HD 40235

Observation data Epoch J2000 Equinox ICRS
- Constellation: Lepus
- Right ascension: 05^{h} 56^{m} 34.4388^{s}
- Declination: −23° 12′ 55.121″
- Apparent magnitude (V): 6.37

Characteristics
- Spectral type: K0III
- B−V color index: 1.068±0.002

Astrometry
- Radial velocity (R_{v}): −4.64±0.12 km/s
- Proper motion (μ): RA: +13.817 mas/yr Dec.: +29.448 mas/yr
- Parallax (π): 6.8612±0.0187 mas
- Distance: 475 ± 1 ly (145.7 ± 0.4 pc)
- Absolute magnitude (M_{V}): +0.69

Details
- Mass: 1.51 M_{☉}
- Radius: 11.6 R_{☉}
- Luminosity: 60 L_{☉}
- Surface gravity (log g): 2.78±0.03 cgs
- Temperature: 4,853±22 K
- Metallicity [Fe/H]: −0.10±0.01 dex
- Other designations: CD−23°3263, HD 40235, HIP 28118, HR 2090, TYC 6491-1059-1

Database references
- SIMBAD: data

= HD 40235 =

Giant star in the constellation Lepus

HD 40235 is a star in the constellation Lepus.
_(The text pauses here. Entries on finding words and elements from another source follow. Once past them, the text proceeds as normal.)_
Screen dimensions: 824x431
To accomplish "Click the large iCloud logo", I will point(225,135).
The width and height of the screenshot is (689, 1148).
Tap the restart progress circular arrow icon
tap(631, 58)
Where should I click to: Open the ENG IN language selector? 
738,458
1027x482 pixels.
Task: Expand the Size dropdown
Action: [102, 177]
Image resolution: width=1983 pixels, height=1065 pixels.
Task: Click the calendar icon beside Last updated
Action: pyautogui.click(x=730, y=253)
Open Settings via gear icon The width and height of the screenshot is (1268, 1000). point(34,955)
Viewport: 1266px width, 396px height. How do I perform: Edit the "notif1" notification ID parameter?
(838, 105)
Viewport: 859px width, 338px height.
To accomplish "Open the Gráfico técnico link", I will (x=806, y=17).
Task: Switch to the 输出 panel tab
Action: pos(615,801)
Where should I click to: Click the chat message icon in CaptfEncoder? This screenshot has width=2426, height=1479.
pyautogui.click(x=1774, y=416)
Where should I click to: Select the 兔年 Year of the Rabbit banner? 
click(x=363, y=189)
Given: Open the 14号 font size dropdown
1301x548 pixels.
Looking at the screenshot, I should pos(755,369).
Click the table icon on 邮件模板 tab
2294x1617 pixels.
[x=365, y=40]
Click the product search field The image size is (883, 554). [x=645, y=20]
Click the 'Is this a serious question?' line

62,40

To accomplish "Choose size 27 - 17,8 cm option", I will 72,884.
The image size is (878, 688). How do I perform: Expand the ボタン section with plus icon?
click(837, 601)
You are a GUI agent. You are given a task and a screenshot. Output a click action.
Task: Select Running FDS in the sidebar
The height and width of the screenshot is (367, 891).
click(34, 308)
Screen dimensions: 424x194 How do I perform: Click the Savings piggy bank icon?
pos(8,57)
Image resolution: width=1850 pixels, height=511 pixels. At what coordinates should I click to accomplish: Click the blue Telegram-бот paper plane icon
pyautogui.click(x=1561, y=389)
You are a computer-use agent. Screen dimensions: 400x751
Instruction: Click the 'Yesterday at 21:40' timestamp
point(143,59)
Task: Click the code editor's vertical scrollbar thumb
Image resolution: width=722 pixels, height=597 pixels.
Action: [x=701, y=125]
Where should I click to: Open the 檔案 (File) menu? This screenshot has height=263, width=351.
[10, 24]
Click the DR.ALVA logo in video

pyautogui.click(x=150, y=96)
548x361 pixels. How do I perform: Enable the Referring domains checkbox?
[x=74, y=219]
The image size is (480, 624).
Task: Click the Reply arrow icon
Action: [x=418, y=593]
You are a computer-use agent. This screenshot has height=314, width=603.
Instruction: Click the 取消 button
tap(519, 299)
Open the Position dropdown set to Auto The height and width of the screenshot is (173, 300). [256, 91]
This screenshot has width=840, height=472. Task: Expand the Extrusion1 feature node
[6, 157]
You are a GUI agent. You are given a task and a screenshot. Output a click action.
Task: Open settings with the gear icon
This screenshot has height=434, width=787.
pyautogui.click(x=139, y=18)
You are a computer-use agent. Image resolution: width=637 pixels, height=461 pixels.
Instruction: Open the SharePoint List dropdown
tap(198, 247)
At an apparent magnitude of 6.37, it is faintly visible to the naked eye in locations far from light pollution. Parallax measurements give a distance of 145.7 pc.

The spectrum of this star matches a spectral class of K0III, with the luminosity class III indicating it is a giant that has exhausted the hydrogen at its core. The star has a mass 1.51 times the mass of the Sun and has expanded to 11.6 times the Sun's radius. It now radiates 60 times the Sun's luminosity from its photosphere at an effective temperature of 4853 K. This temperature give it the orange hue typical of a K-type star.